[ASSIGNMENT]: Of the records below, reproduce only the span that opens with the line containing "Given: Expand the" and closes with the last line.
*** SUPPLIED RECORDS ***
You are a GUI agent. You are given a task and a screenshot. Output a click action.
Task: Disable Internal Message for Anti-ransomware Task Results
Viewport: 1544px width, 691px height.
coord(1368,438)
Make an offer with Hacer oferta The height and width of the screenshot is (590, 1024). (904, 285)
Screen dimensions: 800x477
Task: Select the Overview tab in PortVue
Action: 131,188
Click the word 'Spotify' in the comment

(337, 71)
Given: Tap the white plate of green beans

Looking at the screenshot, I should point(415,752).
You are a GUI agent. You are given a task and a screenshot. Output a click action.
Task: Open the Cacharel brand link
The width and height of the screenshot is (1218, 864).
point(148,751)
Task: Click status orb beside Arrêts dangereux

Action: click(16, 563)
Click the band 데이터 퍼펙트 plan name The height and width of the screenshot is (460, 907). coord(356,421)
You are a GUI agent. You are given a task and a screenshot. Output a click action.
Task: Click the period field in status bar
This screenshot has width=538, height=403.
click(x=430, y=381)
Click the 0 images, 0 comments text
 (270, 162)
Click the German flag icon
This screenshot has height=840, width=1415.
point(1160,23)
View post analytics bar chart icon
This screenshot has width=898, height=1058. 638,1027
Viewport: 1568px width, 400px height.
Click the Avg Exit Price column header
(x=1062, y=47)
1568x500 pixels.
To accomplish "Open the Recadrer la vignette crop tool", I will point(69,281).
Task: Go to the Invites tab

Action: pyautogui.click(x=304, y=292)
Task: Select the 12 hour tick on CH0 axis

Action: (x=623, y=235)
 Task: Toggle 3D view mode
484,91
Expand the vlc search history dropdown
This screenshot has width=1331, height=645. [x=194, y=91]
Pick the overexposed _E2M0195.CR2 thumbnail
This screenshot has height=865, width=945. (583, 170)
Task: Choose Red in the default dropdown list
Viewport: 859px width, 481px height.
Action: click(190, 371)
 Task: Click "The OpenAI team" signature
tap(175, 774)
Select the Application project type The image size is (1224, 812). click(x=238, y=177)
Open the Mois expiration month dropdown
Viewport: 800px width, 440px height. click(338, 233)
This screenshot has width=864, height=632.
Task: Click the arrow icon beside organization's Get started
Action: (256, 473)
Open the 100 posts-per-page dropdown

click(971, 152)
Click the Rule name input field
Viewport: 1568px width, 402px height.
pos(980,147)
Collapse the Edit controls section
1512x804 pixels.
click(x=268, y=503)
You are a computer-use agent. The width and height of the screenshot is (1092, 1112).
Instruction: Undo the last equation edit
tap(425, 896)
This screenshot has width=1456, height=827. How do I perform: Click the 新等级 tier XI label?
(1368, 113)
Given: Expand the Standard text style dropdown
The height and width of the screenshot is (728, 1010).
*** End of SUPPLIED RECORDS ***
[WRITTEN SOLUTION]:
Given: Expand the Standard text style dropdown
The height and width of the screenshot is (728, 1010).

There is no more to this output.